EXTRACTED DATA
★ ★ ★

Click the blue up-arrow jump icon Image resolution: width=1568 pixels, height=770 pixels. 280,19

★ ★ ★

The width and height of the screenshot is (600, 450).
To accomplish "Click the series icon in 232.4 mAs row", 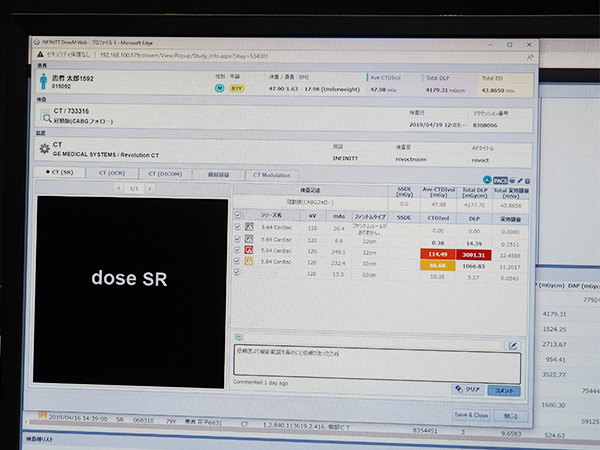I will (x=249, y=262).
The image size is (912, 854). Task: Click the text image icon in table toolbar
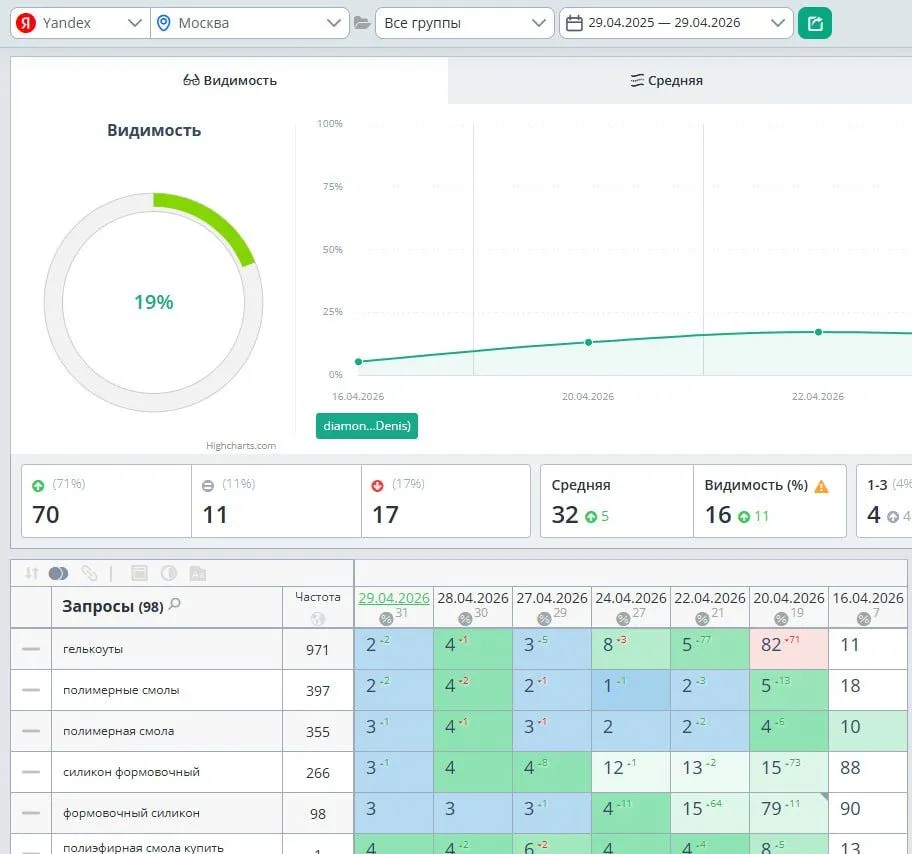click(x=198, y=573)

★ ★ ★

WORK REQUIRED
Using the listing above, show every line that includes the string "width".

SOLUTION
Click the blue up-arrow jump icon Image resolution: width=1568 pixels, height=770 pixels. 280,19
The width and height of the screenshot is (600, 450).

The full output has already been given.